TASK: Please answer from the abstract below: how many eligible studies did the comprehensive searches ultimately yield?

Interventions to Improve Medication Adherence in Blacks with Diabetes, Hypertension and Kidney Disease: A Systematic Review
Desta, Russom   (Vanderbilt University)
Mentor: Umeukeje, Ebele (Vanderbilt University)
Diabetes is the leading cause of kidney failure in the U.S., closely followed by hypertension, and despite advances in care, the mortality, morbidity and hospitalization risk for people with end-stage kidney disease (ESKD) remain high largely due to challenges with medication adherence. Blacks represent 13.2% of the U.S. population but constitute >35% of ESKD patients in the U.S., and report less medication adherence than Whites, yet gaps remain in our understanding of interventions addressing adherence to antidiabetic and antihypertensive medications among Blacks. This review will focus on describing existing interventions to improve medication adherence in Blacks with diabetes, hypertension and kidney disease. Our hypothesis is that interventions incorporating strong therapeutic alliance i.e. the relationship between patients and providers on outcomes, will increase medication adherence in Blacks with diabetes, hypertension and kidney disease. We searched PUBMED, CINAHL, PSYCINFO, and Embase for randomized control trials and pre-post intervention studies that examined medication adherence in black adult patients with diabetes or hypertension. Two reviewers independently screened titles and abstracts which met the inclusion criteria to identify potential eligible studies, and the full text of any study report deemed potentially eligible was reviewed to determine final eligibility. Comprehensive searches located 1171 individual citations, which ultimately yielded 11 eligible studies reporting interventions. Interventions ranged from multidisciplinary team efforts, motivational interviewing and more intensive approaches to current teachings. All but 3 studies showed a statistically significant improvement in medication adherence; 8 out of 11 studies incorporated therapeutic alliance and only 2 of the 11 studies included patients with kidney disease. Social cognitive theory was the conceptual framework used by most interventions in the review. Interventions addressing medication adherence in Blacks with diabetes and hypertension have been largely successful, however very few trials focus exclusively on this vulnerable population, especially those with kidney disease. Future research should address this gap and should incorporate therapeutic alliance to improve medication adherence in Blacks with diabetes, hypertension and kidney disease.

GIVEN INFORMATION:
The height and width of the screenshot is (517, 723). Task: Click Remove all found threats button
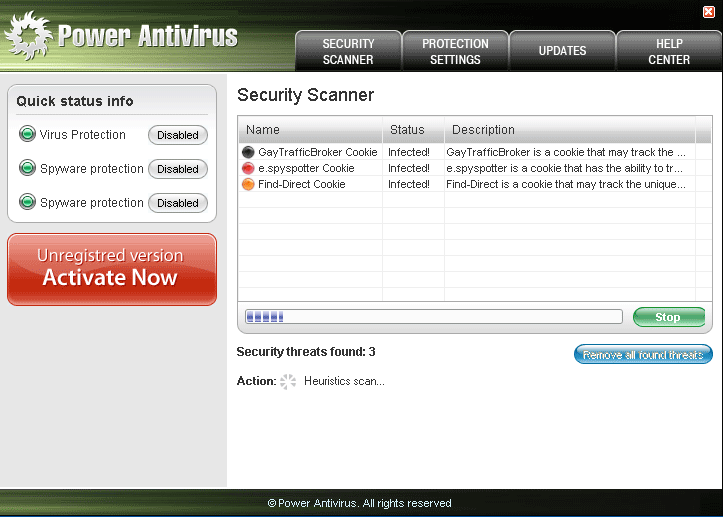[x=643, y=355]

TASK ANSWER: 11 eligible studies, from 1171 individual citations.